Take a look at that last phrase.  It is long-winded and inconvenient, perhaps, but close examination should make it clear that neither evolution or natural selection (two distinct concepts!) are in way the theory itself.  What is theoretical is the exact nature of the past relationship between natural selection (and other processes) with the fact of evolution.  There is nothing theoretical about evolution itself----it has occurred, and is occurring all the time!  There is nothing theoretical about natural selection----it has been observed, and is continually being confirmed by new observations, to the point where its action is trivial.   Testing whether or not a population will change genetically over time is not a good way to win a Nobel Prize, any more than dropping a hammer is likely to lead on its own to a published article in Physics A.  Our present and its immediate, unfolding future are jam-packed with confirmation of the facts of evolution, of natural selection and even those particular cases where it can be directly shown that natural selection leads to evolution, rather than some other phenomena.

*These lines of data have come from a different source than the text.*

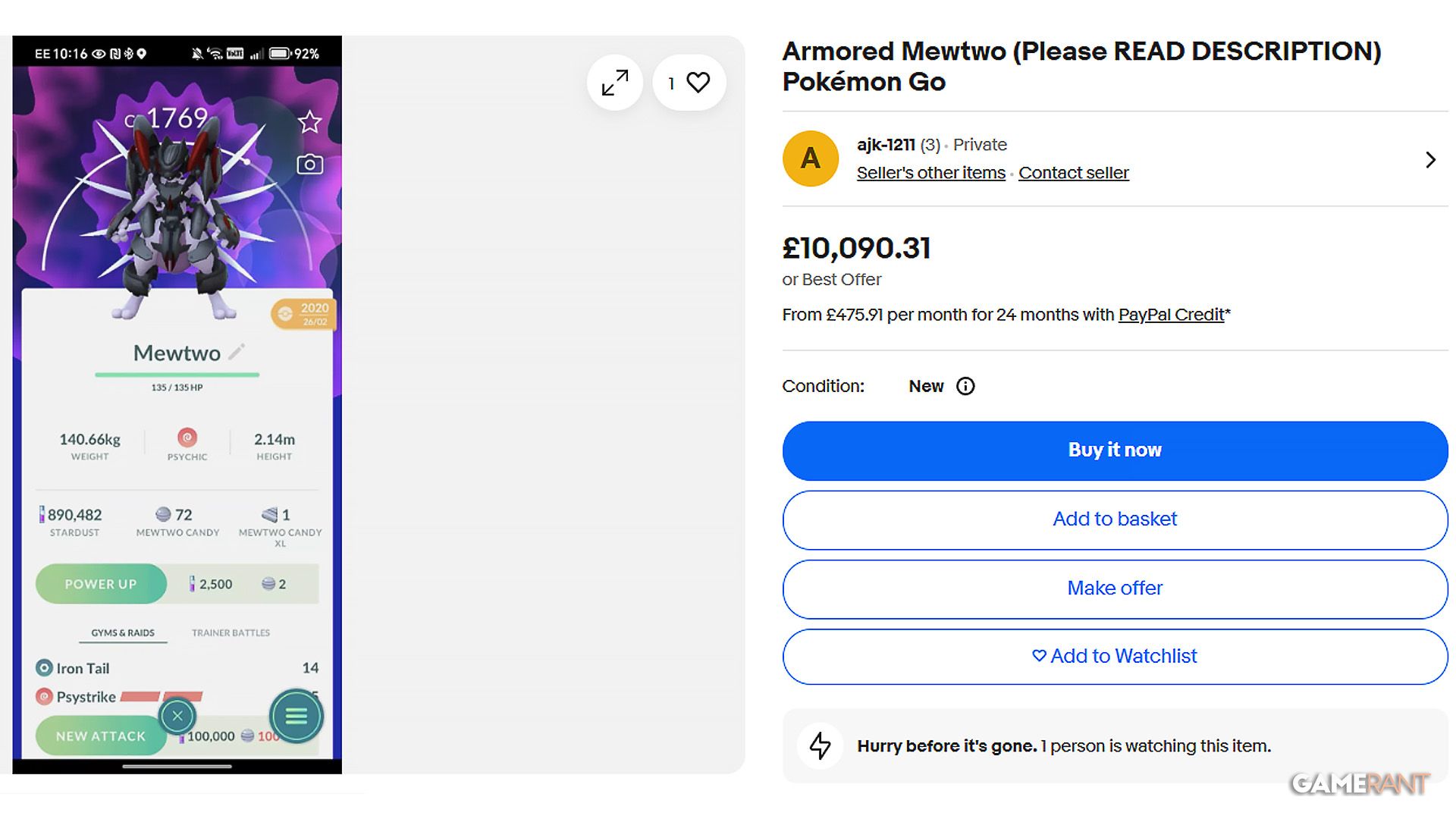Click seller avatar with letter A

[x=810, y=158]
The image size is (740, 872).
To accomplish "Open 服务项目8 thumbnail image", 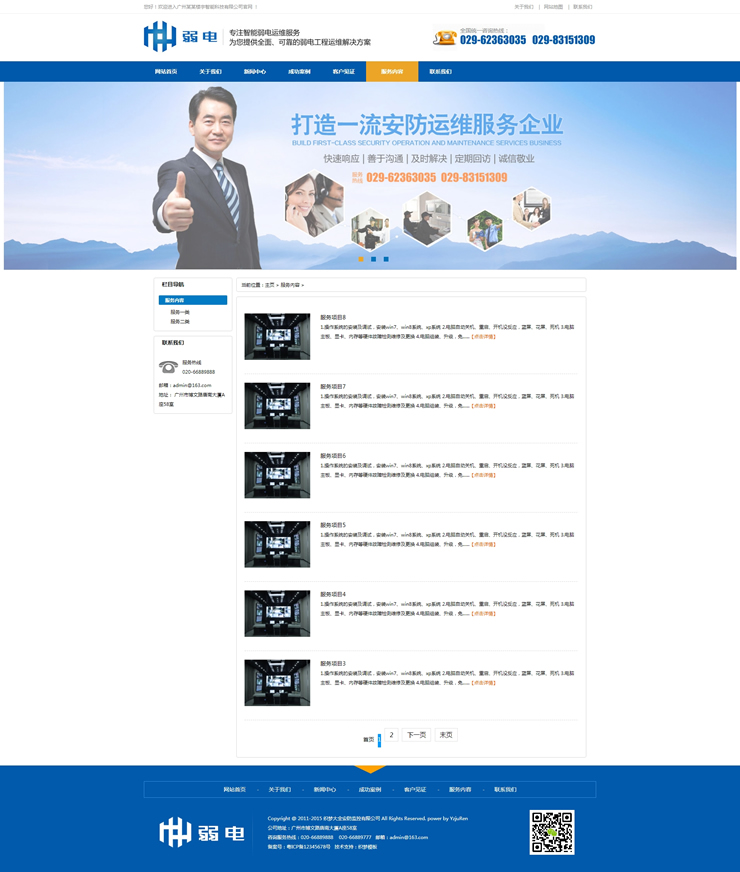I will [x=277, y=336].
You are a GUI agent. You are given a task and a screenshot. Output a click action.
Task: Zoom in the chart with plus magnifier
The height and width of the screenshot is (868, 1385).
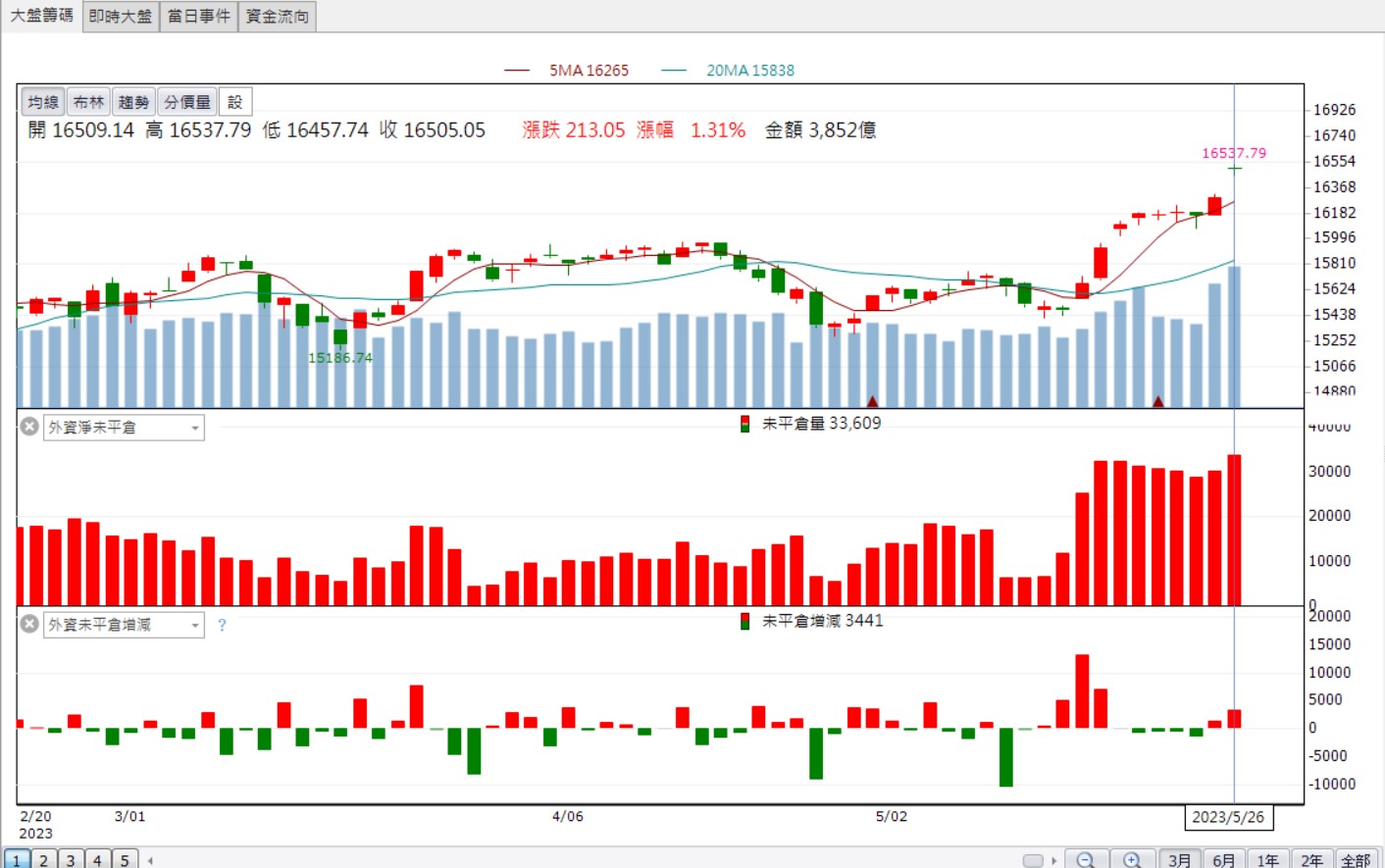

It is not the present, or the future, which troubles so many, but rather it is the past.  This is where we can speak of the “Theory of Evolution Through Natural Selection and Other Related Processes” and know that any current model is at best probable rather than certain.  Simply put, we weren’t around in the past to directly measure genetic changes.  Genetic relationships in fossils typically must be inferred from morphological similarities and dating techniques, though some advances have been made in extracting DNA sequences from the long-dead.  Without direct measurement of the actual genetic changes and with limited knowledge of the precise environmental conditions in which the long-vanished fossil life forms flourished and died the scientist is left not with supposition, with a strongly-supported inference, but hardly the certainty and narrowed focus of the results obtainable with present-day populations.

So evolution properly speaking is a fact, and people often use the word by itself as shorthand for Darwin’s theory, but evolution itself is not in any way theoretical.   When is it appropriate to consider evolution a belief system?   Ruse, for one, acknowledges that “the term can mean the whole metaphysical or ideological picture built around or on evolution---strictly speaking, this is called evolutionism.”  This is ‘evolution’ with a capital ‘E’: in general, when you start hearing sentences that begin with ‘Evolution does this’ or ‘Evolution does that’, as if it were some being with personality, you’re really talking about ‘evolutionism’ or (and some people treat this as if were the same thing) ‘Darwinism’ !  To Michael Ruse and others who make the same distinction, this understanding of ‘evolution’ loads the terms with values that can not be supported by the science, and leads the advocates of evolution to, without even realizing it, “competing for space in the hearts and minds” of religious believers.

These last two terms open up a can of worms.  Evolution’s critics, especially the supporters of intelligent design, love to use the word ‘Darwinism’ as a substitute for ‘evolution’ or ‘evolutionary biology.’  To further the confusion, many legitimate scientists still use these terms as shorthand for “evolution by natural selection”, as when Dawkins remarks that “Darwinism is widely misunderstood as a theory of pure chance” (Climbing Mount Improbable, pg. 70).

What a mess!  One word, three different meanings in popular usage, but only one of them is really accurate.    I am not an “evolutionist”, I am not a “Darwinist”, and I do not consider evolution or natural selection to be either theoretical, or items in a belief system.   I will go further: well-educated people who understand the science and still make those sorts of claims are simply unprincipled liars who are exploiting the general public’s ignorance on these topics.   A plague on their houses.